There are generally four ways you can earn a credit card sign-up bonus:
- Standard spending requirement: Typical credit card sign-up bonuses offer you a lump sum of cash, points or miles when you meet a minimum spending requirement, often within three months of your account opening.
- One-time spending requirement: In some cases, a card may give you a bonus after you make your first purchase with it. One example of this rare option is the AAdvantage Aviator Red World Elite Mastercard, which offers 60,000 bonus miles when you make your first purchase and pay the card’s $ 99 annual fee within 90 days.
- Tiered spending requirement: With this type of bonus, you may earn the bonus in increments based on your spending, instead of all at once. For example, the World of Hyatt Credit Card offers 30,000 bonus points when you spend $ 3,000 in the first three months. After that, you can bring in up to 30,000 more bonus points by earning two bonus points per dollar spent over the first six months.
- Account opening: Store credit cards in particular may give you a bonus when you open a new account.
With each of these earning structures, consider your spending habits. If you can meet a sign-up bonus requirement without changing your spending, the card could be a good fit, as long as the bonus itself is worth it for you.
“Consumers should make sure to take advantage of sign-up bonuses responsibly,” says Russell Nelson, manager of credit card products at Navy Federal Credit Union. “You shouldn’t continue swiping your card or charge more than you normally would just to earn the extra points and cash back.”
If you think you may need to spend more than you normally would to earn the bonus, consider a card with a lower spending requirement.
How to Compare Different Types of Credit Card Sign-Up Bonuses
Here’s a quick guide on how to evaluate the bonuses you come across.
Points and Miles
Cash back sign-up bonuses are easy to understand because they’re represented in dollar terms. But if you’re looking at a travel credit card that offers points or miles, it gets more complicated. Here are some things to consider:
- Type of rewards program: General travel rewards programs typically offer flat values based on redemption type. For example, you may get 1 cent per point or mile if you redeem for travel or just 0.5 cents per point or mile for cash back redemptions. Depending on how you plan to use your points, those redemption rates can guide you. With hotel and airline programs, point and mile values are more dynamic, varying based on the travel dates, destination, cash price and other factors.
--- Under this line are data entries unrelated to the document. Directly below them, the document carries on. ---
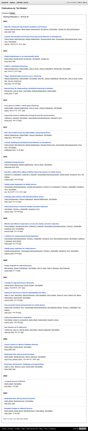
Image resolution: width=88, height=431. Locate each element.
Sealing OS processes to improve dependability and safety (25, 292)
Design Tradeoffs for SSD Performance (18, 265)
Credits (17, 429)
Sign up (85, 2)
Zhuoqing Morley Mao (48, 39)
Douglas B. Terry (56, 118)
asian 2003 (8, 413)
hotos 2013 (8, 61)
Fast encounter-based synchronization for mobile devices (24, 305)
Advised (12, 13)
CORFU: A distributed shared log (15, 66)
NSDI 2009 (8, 243)
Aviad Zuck (17, 81)
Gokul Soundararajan (11, 199)
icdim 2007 (8, 312)
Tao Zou (10, 81)
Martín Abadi (25, 29)
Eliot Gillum (33, 330)
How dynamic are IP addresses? (15, 327)
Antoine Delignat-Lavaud (12, 29)
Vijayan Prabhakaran (46, 69)
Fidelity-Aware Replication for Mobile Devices (20, 184)
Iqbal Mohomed (19, 39)
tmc (5, 192)
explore (12, 2)
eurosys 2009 (8, 231)
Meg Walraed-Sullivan (61, 239)
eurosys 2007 (8, 300)
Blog (40, 429)
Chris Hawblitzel (41, 295)
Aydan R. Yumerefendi (20, 320)
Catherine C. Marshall (11, 118)
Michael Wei (58, 69)
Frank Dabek (39, 411)
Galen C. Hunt (9, 295)
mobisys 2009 (9, 253)
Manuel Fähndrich (29, 295)
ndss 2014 (7, 32)
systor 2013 (8, 93)
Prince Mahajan (9, 226)
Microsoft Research (73, 29)
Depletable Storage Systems (14, 162)
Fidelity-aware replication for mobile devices (20, 248)
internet (6, 44)
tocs (5, 71)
- Partner options: Some rewards programs partner with multiple airline and hotel brands, which could potentially give you access to more valuable redemption options. If anything, they give you more flexibility. With that said, you’ll want to check the transfer ratios. Unless it’s a one-to-one ratio, it’s generally not worth it.
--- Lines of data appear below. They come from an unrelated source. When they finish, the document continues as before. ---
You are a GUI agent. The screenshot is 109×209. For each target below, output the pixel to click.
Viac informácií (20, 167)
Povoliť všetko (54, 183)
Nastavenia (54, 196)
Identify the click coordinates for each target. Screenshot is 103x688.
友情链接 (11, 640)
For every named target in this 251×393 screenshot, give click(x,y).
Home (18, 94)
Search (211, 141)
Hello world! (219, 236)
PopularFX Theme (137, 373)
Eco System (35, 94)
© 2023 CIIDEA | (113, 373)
- Average redemption values: With airline and hotel loyalty programs, your redemption rate will vary each time you use your points, but travel experts have used data to come up with average values based on typical redemptions. For example, World of Hyatt points are worth 2.1 cents apiece on average, according to US News research. Compare that to 0.5 cents per point for the Hilton Honors program. So, if you’re offered 150,000 bonus points from Hilton, that’s about $ 750 in value. And if you’re getting an offer of 60,000 bonus points from Hyatt, that’s worth about $ 1,260.
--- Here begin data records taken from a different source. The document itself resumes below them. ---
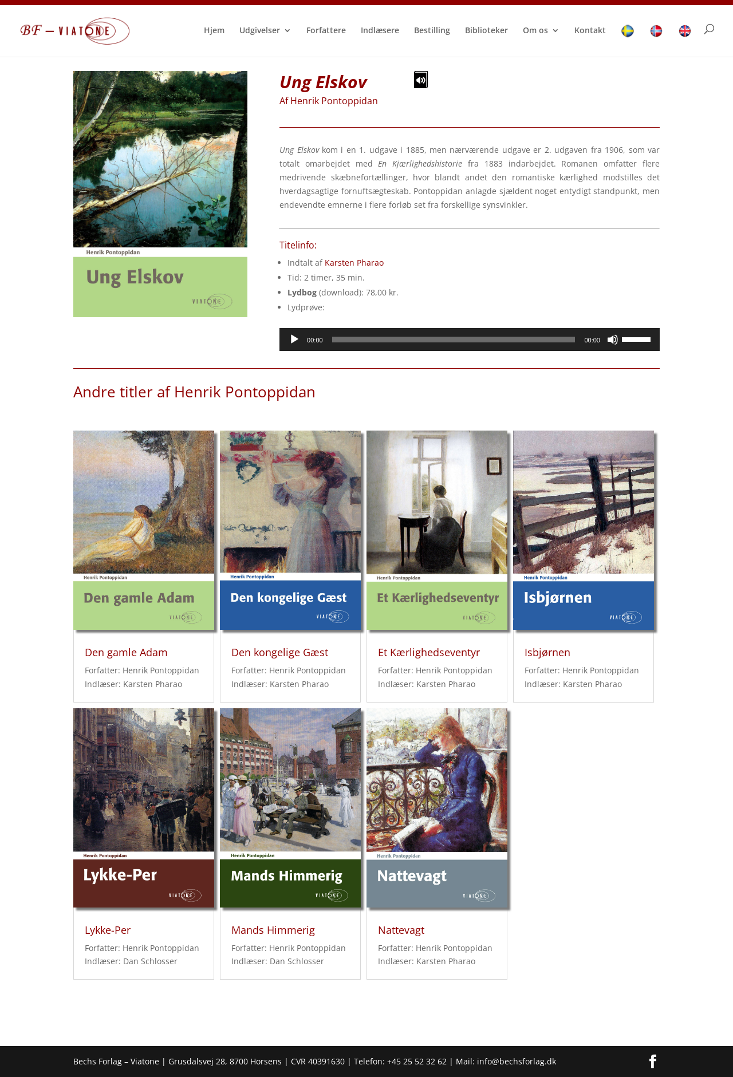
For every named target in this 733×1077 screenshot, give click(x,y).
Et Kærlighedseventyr (429, 652)
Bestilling (432, 30)
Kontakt (590, 30)
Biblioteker (486, 30)
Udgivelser (259, 30)
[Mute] (612, 339)
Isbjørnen (547, 652)
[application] (469, 339)
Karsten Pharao (354, 262)
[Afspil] (294, 339)
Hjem (214, 30)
As a recap, it’s crucial that you avoid comparing sign-up bonuses at face value. Dig into the rewards program to understand how flexible your rewards will be and how much value you’re actually getting.
More recently, some hotel credit cards have been offering hotel night certificates instead of points. With the Marriott Bonvoy Boundless Credit Card, for instance, you can get three free night awards, valued at up to 50,000 points each, for a total maximum value of 150,000 points.
That’s not a bad point total – Marriott Bonvoy points are worth 1.1 cents each, according to US News research, giving you a value of $ 1,650. But there are a few issues with how the bonus is structured.
For starters, you’re only getting three nights, which may not be a huge deal if you don’t travel often. But if you’re a budget traveler, you could stretch a 150,000-point bonus into several more nights by staying at lower-priced hotels.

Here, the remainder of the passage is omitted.